### REQUIRED WORK
Go to the line in the entries below that holds "551x980 pixels." and repeat exactly from there through the line that holds "Open the 1組", inclusive.

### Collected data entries
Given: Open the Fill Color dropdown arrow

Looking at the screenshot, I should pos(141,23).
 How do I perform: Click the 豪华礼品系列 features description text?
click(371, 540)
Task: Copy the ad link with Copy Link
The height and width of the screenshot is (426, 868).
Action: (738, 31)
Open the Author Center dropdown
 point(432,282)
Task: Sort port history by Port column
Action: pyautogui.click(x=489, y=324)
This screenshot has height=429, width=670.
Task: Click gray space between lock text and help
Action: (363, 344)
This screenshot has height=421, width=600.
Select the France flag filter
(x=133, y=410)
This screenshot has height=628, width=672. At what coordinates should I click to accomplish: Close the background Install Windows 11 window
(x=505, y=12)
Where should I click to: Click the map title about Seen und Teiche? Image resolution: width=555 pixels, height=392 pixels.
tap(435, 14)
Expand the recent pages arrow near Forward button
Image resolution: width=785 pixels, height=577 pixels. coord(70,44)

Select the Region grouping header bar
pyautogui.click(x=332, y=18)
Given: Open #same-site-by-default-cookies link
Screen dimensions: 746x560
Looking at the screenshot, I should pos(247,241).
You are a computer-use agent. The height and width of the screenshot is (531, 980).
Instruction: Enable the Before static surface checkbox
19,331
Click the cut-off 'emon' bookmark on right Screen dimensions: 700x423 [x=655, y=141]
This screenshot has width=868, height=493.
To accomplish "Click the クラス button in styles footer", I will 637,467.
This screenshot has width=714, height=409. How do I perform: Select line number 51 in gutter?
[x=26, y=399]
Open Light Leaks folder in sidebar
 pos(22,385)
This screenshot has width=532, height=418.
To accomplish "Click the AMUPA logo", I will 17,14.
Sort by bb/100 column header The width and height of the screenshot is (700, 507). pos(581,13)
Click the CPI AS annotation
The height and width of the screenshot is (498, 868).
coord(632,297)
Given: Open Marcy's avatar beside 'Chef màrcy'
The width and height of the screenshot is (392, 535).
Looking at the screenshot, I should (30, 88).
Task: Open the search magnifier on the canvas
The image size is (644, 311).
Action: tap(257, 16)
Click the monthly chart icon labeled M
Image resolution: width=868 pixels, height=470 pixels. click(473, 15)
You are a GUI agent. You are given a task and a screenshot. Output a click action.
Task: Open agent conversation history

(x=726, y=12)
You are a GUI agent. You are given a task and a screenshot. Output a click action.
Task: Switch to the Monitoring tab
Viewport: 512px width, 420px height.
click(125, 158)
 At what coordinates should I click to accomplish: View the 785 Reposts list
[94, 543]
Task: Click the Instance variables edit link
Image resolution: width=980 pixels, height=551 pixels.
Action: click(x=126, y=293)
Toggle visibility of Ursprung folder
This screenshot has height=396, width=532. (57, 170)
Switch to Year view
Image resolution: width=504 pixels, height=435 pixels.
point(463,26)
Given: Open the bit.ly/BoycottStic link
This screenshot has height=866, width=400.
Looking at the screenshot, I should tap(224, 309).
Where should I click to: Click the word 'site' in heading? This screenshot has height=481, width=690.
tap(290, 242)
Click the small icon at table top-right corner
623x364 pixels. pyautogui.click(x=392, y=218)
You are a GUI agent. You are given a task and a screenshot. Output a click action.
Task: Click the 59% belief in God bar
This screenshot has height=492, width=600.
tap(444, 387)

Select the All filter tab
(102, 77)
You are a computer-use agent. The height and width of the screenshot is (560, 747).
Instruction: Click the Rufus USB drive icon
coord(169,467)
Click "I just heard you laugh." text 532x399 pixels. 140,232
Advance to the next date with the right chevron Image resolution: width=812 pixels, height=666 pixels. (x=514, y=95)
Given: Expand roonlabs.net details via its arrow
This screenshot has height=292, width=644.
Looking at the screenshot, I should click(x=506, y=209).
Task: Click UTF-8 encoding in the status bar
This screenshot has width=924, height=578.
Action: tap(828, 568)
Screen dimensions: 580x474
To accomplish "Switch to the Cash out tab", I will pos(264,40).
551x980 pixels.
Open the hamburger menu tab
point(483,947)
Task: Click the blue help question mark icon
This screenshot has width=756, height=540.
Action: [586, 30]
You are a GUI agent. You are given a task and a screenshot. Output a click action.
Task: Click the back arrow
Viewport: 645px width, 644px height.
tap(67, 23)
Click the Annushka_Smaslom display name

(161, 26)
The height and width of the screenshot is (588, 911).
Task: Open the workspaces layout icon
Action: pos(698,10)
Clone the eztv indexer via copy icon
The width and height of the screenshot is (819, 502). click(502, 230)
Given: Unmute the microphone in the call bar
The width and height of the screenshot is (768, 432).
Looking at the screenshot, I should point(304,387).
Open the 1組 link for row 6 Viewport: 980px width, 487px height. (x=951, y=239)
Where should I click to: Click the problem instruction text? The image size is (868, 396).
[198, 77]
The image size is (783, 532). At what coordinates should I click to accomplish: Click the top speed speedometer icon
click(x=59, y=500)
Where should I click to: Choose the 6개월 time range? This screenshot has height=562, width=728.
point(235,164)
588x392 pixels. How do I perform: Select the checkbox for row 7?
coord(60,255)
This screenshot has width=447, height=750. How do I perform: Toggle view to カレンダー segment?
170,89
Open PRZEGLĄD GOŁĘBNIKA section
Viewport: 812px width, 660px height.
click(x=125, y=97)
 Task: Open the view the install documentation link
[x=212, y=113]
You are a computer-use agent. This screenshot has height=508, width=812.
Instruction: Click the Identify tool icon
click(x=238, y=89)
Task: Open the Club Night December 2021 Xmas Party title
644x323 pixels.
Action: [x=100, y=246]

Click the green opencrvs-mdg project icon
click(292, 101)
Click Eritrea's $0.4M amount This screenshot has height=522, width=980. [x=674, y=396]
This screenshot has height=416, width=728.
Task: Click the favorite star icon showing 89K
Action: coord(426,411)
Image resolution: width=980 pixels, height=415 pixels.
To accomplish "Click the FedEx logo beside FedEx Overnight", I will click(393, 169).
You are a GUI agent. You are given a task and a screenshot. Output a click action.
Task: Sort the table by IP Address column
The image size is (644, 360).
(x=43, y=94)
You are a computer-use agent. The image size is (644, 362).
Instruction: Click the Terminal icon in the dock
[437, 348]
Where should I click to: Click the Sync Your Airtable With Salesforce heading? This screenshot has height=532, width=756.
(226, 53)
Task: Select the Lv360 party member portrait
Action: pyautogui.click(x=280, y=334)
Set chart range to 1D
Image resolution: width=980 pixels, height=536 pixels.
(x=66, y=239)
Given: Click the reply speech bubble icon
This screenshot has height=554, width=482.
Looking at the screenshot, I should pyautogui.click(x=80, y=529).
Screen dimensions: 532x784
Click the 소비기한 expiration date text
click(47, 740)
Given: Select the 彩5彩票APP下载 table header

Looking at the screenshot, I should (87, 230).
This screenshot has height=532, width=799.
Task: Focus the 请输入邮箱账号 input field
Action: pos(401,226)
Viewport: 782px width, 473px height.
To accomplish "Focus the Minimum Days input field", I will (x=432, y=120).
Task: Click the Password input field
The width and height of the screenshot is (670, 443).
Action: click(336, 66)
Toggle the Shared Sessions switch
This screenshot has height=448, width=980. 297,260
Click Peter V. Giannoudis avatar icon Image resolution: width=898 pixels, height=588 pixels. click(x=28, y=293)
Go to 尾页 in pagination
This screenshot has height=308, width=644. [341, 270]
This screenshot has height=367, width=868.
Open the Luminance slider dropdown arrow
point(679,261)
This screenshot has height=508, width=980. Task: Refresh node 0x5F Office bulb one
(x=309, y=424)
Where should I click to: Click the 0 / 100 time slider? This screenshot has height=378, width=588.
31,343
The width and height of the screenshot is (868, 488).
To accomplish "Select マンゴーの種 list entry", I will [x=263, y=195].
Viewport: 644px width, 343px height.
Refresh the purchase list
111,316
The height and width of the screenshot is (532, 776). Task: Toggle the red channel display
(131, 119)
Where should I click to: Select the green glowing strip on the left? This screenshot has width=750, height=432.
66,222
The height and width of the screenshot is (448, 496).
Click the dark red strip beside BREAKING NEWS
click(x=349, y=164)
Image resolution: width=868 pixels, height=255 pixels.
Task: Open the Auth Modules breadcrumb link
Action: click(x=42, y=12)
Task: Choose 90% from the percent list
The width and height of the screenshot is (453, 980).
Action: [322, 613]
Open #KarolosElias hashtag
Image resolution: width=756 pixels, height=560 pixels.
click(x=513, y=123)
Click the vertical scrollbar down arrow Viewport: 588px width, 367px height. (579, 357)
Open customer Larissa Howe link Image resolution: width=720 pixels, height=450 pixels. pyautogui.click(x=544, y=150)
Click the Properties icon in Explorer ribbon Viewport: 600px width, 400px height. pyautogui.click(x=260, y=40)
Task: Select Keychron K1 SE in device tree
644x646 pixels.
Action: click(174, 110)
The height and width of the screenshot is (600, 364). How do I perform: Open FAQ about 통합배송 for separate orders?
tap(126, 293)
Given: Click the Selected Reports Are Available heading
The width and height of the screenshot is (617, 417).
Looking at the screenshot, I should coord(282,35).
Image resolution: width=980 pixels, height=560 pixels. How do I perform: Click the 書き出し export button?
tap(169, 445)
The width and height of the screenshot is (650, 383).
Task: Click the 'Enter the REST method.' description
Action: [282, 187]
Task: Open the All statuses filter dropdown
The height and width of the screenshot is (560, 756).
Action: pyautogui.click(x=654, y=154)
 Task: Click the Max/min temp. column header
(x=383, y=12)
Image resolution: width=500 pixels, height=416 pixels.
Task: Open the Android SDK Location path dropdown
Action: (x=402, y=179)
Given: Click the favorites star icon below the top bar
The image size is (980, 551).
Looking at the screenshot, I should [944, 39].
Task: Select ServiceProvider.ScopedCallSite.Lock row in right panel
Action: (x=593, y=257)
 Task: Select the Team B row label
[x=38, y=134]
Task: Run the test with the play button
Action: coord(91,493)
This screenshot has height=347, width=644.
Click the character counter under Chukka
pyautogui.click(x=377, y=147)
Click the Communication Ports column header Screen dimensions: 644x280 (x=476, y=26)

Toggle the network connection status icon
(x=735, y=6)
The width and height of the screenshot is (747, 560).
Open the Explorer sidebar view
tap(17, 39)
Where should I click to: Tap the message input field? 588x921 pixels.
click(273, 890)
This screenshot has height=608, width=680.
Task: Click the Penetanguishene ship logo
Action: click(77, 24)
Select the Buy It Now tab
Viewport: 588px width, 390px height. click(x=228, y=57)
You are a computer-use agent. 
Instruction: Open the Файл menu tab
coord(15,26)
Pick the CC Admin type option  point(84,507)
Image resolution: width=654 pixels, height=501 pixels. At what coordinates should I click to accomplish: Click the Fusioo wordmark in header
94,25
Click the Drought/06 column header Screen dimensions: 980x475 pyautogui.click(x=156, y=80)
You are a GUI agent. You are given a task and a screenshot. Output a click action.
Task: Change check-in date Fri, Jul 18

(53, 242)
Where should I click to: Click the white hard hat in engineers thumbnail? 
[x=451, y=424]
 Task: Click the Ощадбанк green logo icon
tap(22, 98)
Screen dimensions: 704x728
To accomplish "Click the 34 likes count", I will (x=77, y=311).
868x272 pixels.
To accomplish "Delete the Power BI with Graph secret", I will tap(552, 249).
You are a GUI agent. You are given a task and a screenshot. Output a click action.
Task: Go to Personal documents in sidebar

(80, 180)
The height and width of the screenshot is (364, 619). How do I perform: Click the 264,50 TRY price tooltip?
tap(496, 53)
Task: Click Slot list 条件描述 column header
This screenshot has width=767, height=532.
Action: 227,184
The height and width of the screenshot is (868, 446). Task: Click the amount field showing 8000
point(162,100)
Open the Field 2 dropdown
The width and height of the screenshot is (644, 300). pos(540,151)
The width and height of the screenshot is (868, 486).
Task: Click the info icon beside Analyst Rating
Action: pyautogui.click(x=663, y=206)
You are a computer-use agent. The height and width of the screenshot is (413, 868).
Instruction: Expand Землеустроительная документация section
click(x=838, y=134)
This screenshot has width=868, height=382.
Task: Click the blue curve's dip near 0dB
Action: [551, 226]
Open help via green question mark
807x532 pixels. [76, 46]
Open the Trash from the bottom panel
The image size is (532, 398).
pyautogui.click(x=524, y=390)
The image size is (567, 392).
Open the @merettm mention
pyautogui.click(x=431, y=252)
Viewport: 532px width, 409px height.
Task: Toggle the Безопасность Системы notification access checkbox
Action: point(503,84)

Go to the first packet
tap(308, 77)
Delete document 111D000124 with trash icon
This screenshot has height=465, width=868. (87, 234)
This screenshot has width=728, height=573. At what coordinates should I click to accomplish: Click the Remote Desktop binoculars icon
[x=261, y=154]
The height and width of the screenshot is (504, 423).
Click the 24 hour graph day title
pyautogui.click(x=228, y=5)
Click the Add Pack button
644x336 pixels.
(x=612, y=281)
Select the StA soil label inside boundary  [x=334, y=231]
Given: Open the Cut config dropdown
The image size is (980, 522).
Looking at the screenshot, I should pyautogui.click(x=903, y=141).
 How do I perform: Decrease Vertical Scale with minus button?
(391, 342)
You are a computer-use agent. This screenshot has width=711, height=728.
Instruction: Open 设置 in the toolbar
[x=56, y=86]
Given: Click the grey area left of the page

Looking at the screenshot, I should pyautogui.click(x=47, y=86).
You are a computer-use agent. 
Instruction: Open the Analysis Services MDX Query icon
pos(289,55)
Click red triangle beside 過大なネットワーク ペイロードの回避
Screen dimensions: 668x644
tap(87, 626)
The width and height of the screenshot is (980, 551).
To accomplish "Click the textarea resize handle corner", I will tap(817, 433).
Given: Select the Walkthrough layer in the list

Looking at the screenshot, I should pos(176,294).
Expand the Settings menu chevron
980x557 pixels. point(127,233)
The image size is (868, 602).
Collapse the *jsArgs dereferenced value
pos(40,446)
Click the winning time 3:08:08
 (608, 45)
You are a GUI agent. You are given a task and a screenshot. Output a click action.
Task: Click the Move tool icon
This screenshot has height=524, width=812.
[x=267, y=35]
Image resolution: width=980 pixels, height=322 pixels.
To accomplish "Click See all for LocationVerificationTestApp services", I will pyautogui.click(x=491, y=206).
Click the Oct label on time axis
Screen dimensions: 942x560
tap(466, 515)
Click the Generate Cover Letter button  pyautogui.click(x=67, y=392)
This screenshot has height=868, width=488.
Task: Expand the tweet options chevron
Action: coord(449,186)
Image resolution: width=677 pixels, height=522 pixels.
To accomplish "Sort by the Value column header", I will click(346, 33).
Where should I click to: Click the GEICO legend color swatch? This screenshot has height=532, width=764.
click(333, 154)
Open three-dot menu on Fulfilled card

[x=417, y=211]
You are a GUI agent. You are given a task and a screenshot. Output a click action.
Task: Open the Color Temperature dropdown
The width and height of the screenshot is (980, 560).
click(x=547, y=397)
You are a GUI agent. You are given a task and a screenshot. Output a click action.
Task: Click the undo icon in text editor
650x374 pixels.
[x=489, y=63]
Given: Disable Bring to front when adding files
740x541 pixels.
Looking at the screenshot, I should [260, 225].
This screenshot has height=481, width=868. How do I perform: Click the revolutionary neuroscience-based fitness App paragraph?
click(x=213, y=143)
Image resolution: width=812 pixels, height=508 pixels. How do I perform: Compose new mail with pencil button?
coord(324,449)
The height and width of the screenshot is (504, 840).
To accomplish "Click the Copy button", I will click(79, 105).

### ANSWER SPACE
551x980 pixels.
Open the hamburger menu tab
point(483,947)
Task: Click the blue help question mark icon
This screenshot has width=756, height=540.
Action: [586, 30]
You are a GUI agent. You are given a task and a screenshot. Output a click action.
Task: Click the back arrow
Viewport: 645px width, 644px height.
tap(67, 23)
Click the Annushka_Smaslom display name

(161, 26)
The height and width of the screenshot is (588, 911).
Task: Open the workspaces layout icon
Action: pos(698,10)
Clone the eztv indexer via copy icon
The width and height of the screenshot is (819, 502). click(502, 230)
Given: Unmute the microphone in the call bar
The width and height of the screenshot is (768, 432).
Looking at the screenshot, I should point(304,387).
Open the 1組 link for row 6 Viewport: 980px width, 487px height. (x=951, y=239)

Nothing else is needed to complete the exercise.